In his second film, “The World According to Garp” (1982) directed by George Roy Hill, based on the best-selling novel by John Irving, Williams also played an extraordinary character, as he did in his subsequent well-known films. For example, in “Awakenings” (1990) directed by Penny Marshall, Robins played the role of the physician who treated patients awakening from catatonic states that had lasted for years. In “The Fisher King” (1991) directed by Terry Gilliam, he played a deluded homeless man on a quest to find the Holy Grail. In “Good Will Hunting” (1997) he played the role of therapist Dr. Sean Maguire, for which he won an Academy Award for Best Supporting Actor. He had been nominated for an Academy Award three times before: for “Good Morning, Vietnam” (1987) directed by Barry Levinson; “Dead Poets Society” (1989) directed by Peter Weir; and for “The Fisher King.”
His appearance as a DJ in “Good Morning, Vietnam” was one of his best since it allowed him to combine his various talents, moving skillfully between restraint and hysteria in a film that itself ran the gamut between wild and serious. It was one of Williams’s few films that created a near-perfect match between his cinematic character and the film in which he appeared. A similar match was created in one of his early films, “Moscow on the Hudson” (1984) directed by Paul Mazursky, in which he played the role of a Russian musician who comes to the United States with a circus, falls in love with America and decides to defect. The defection scene was one of the funniest of Williams’s career (and one of the best in the work of Mazursky, who died in late June 2014). The film was a high-quality comedy that navigated between the realistic and the mythical in its portrayal of the difficulties of immigration, with only a few light touches of sentimentality.

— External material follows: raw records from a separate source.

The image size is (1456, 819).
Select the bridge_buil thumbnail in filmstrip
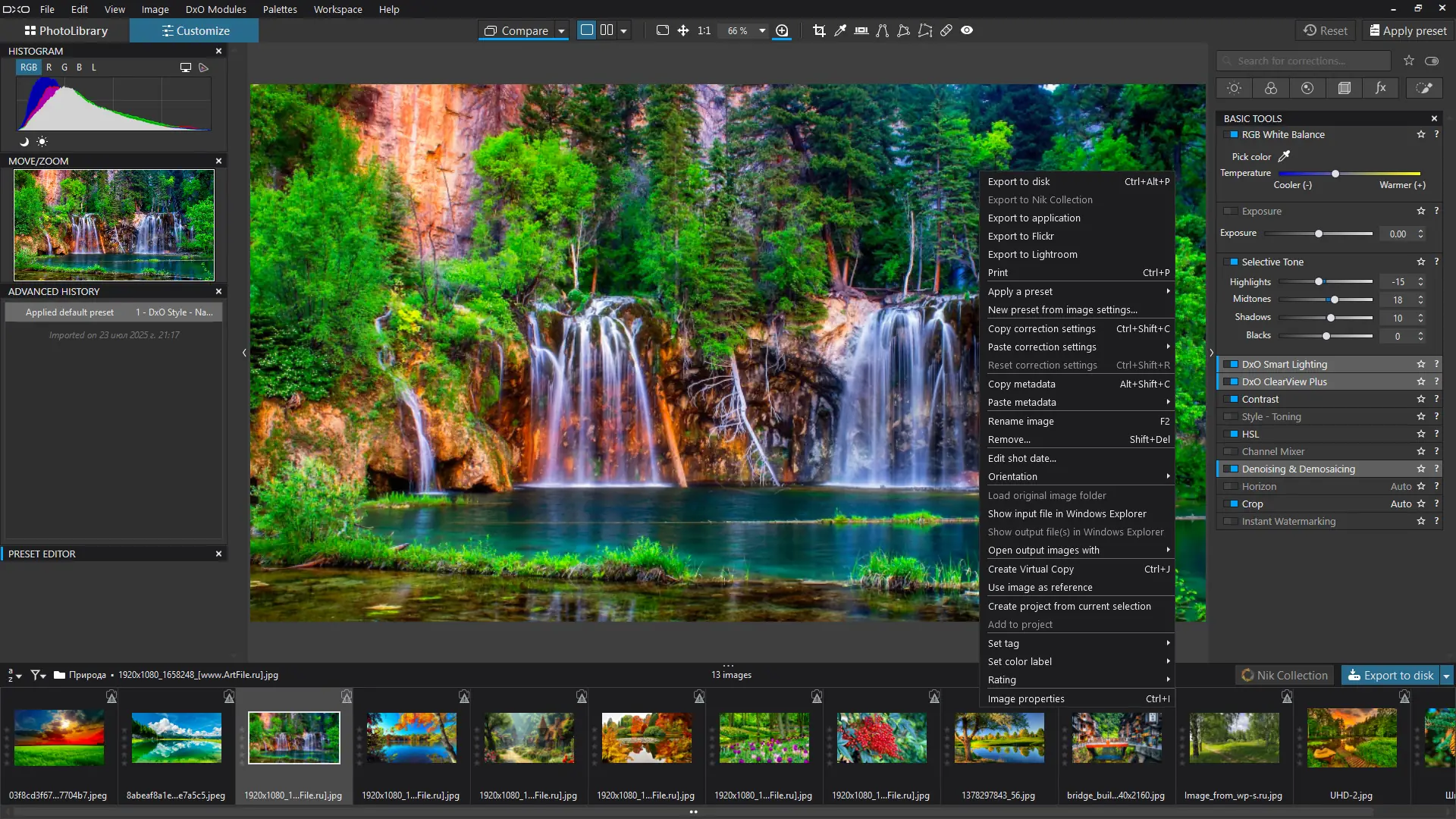pyautogui.click(x=1116, y=738)
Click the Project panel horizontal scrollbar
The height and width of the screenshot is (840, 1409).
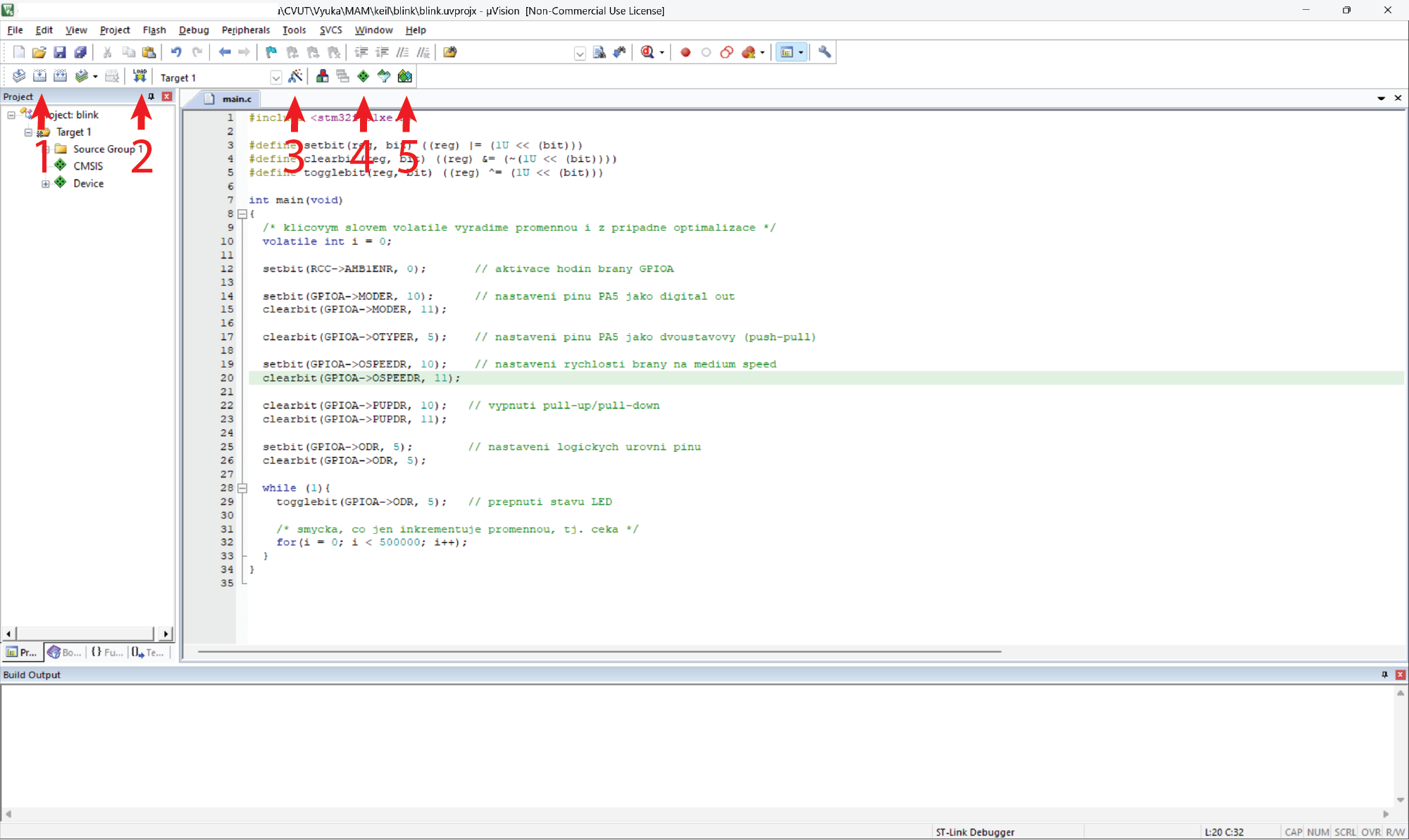tap(85, 634)
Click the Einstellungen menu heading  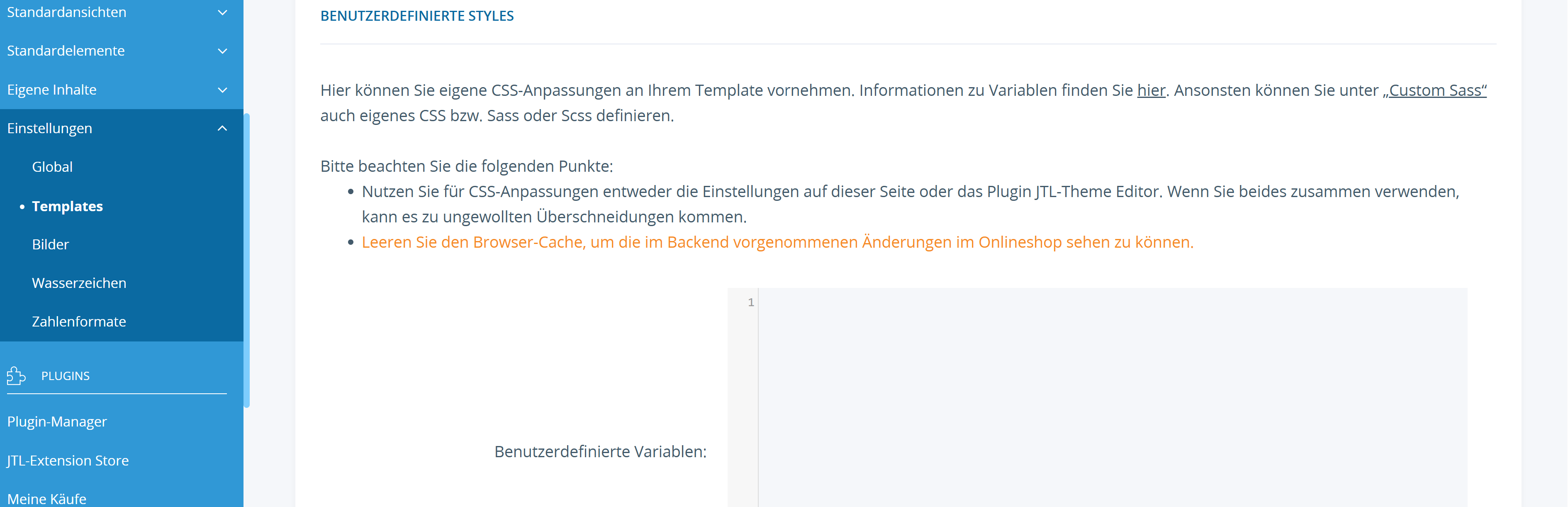coord(50,129)
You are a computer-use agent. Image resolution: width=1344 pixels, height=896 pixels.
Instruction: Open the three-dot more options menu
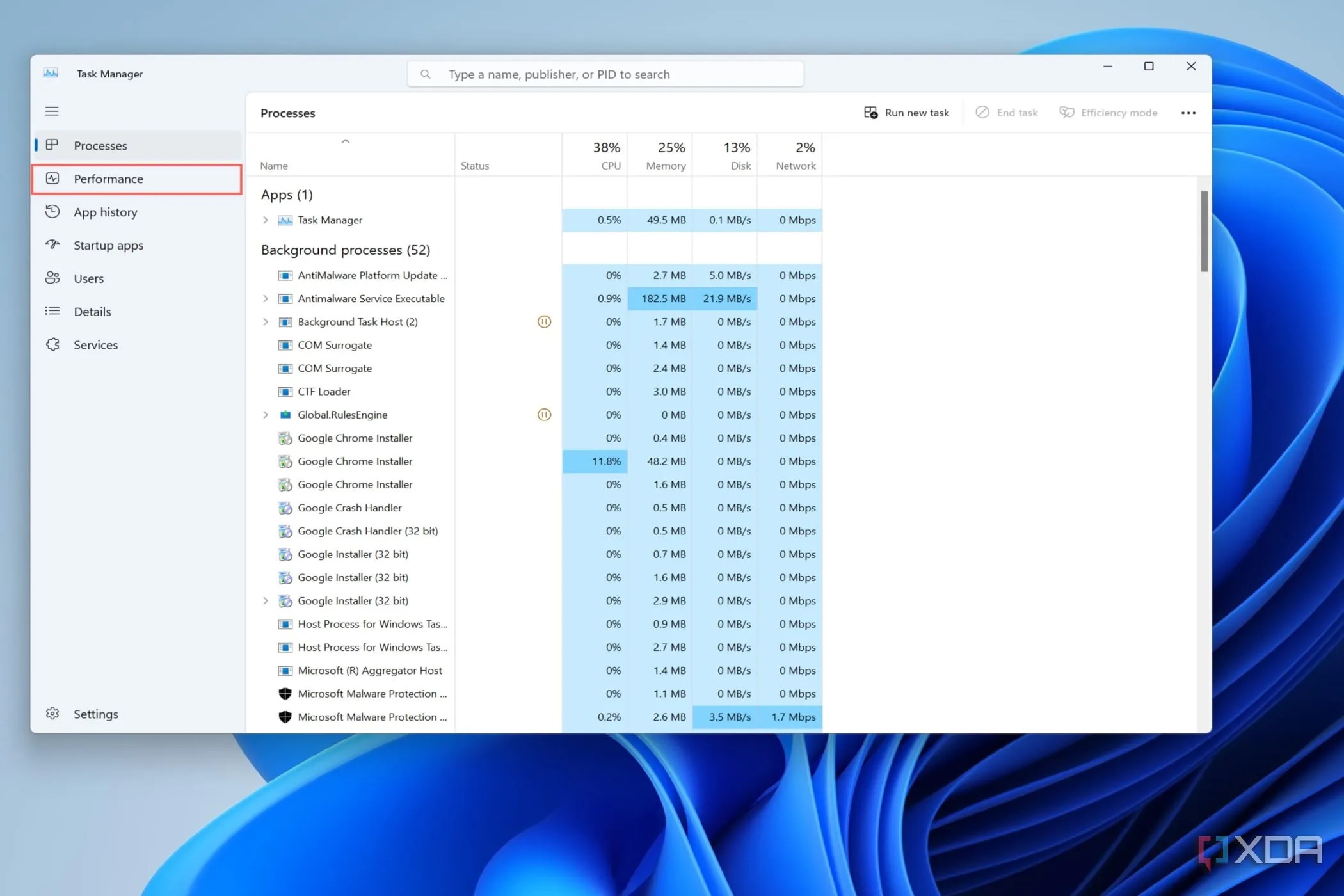pyautogui.click(x=1188, y=113)
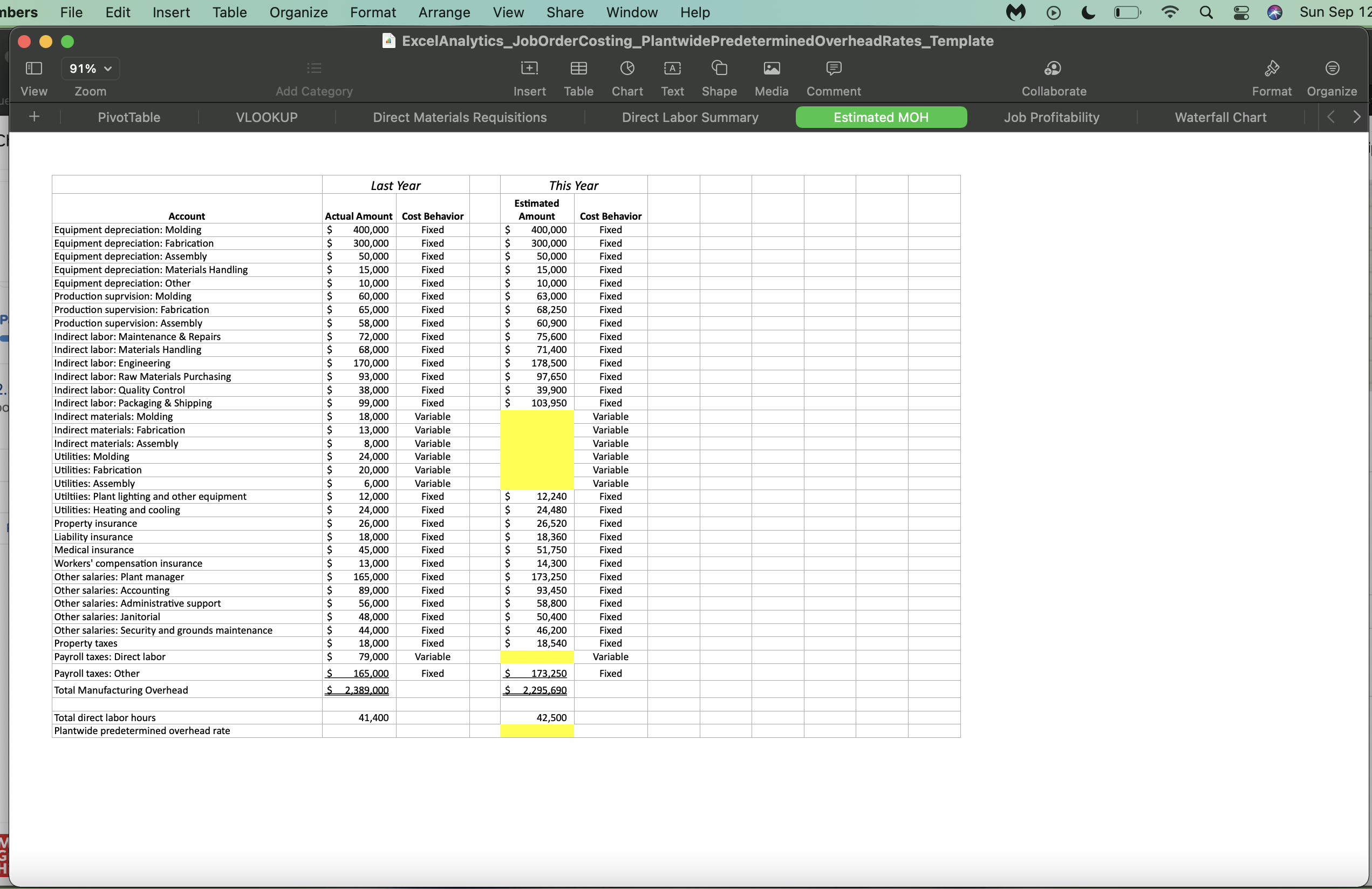Open the Format inspector panel
Viewport: 1372px width, 889px height.
tap(1272, 78)
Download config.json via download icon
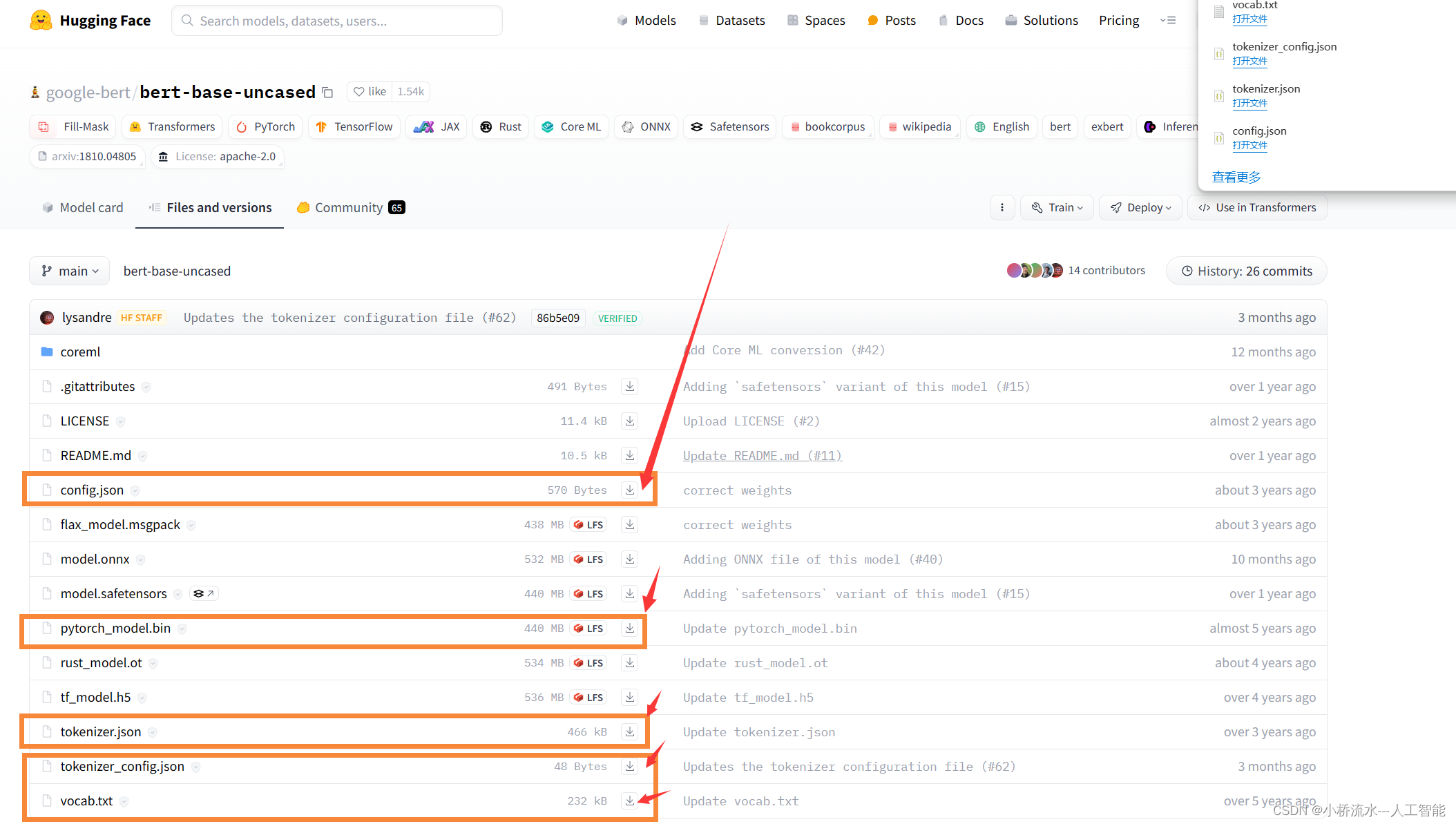Screen dimensions: 1456x824 point(629,490)
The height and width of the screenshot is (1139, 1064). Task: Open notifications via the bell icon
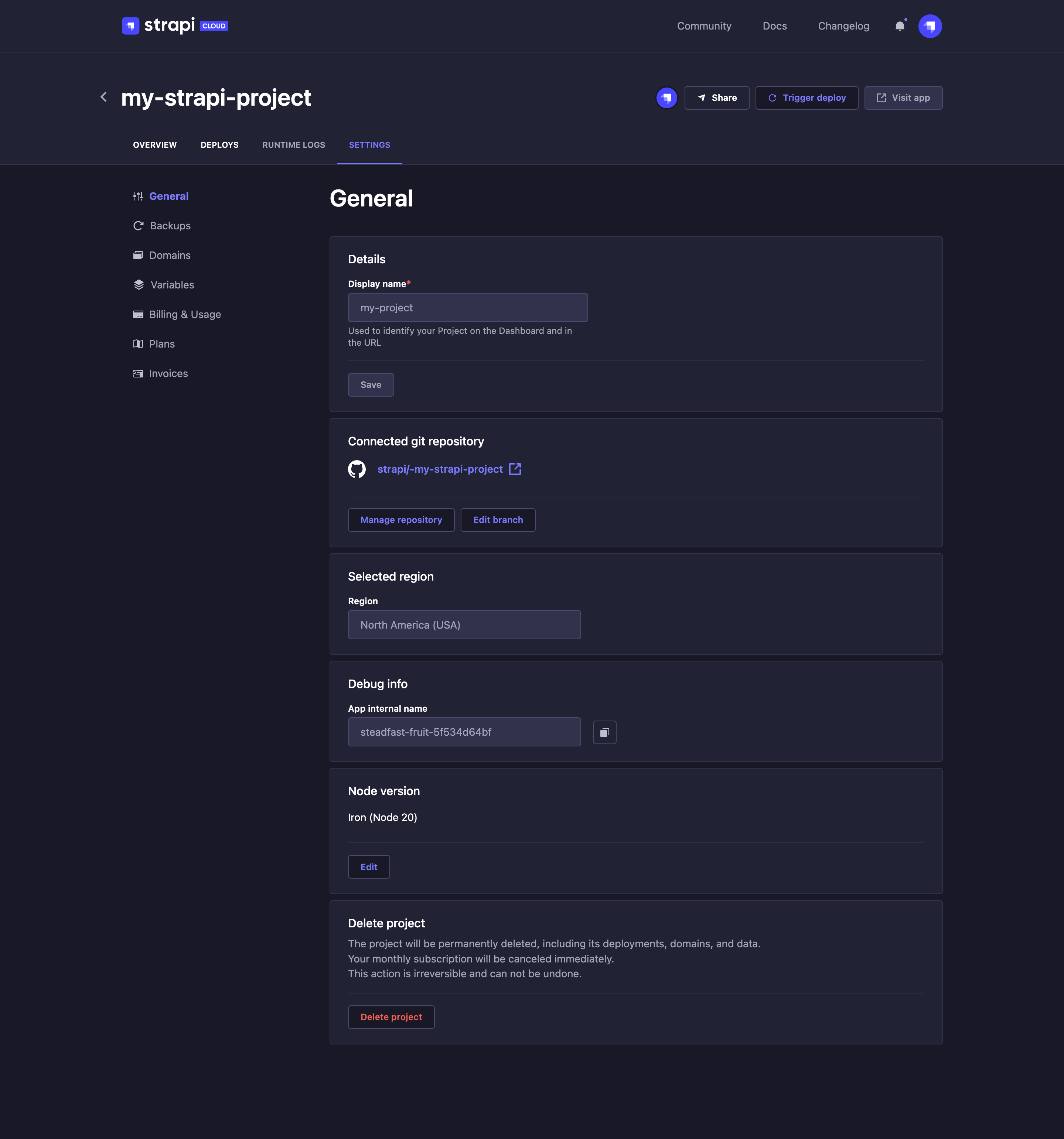pyautogui.click(x=900, y=26)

Among Williams’s many films, it is hard to find good ones such as some of those I enumerated above (I did not like “Dead Poets Society,” which was successful; I saw it, and its designing of the character of the professor Williams played, with his love for poetry and slogans, as emotional manipulation).
Williams’s television interviews, which always tended toward the mad and hysterical, as did his guest appearances on comedy-variety shows, were sometimes better and more entertaining than the films in which he starred. A fair portion of the films in which he appeared in leading or supporting roles were pushed to the fringes of memory.
His desire that the audience love him – a yearning that, as everyone knows, is never satisfied – was evident in almost all of his comic and dramatic performances. Among his best-known films were “Cadillac Man” (1990) directed by Roger Donaldson; “Mrs. Doubtfire” (1993) directed by Chris Columbus, in which he played a woman, like many other actors before him (and the film became one of his biggest hits); “Jumanji” (1995) directed by Joe Johnston, also a big hit; “The Birdcage” (1996) directed by Mike Nichols, the American version of “La Cage aux Folles” in which he was very funny even though he played the more stable member of the couple portrayed in the film; and “Insomnia” (2002) directed by Christopher Nolan, in which he co-starred with Al Pacino.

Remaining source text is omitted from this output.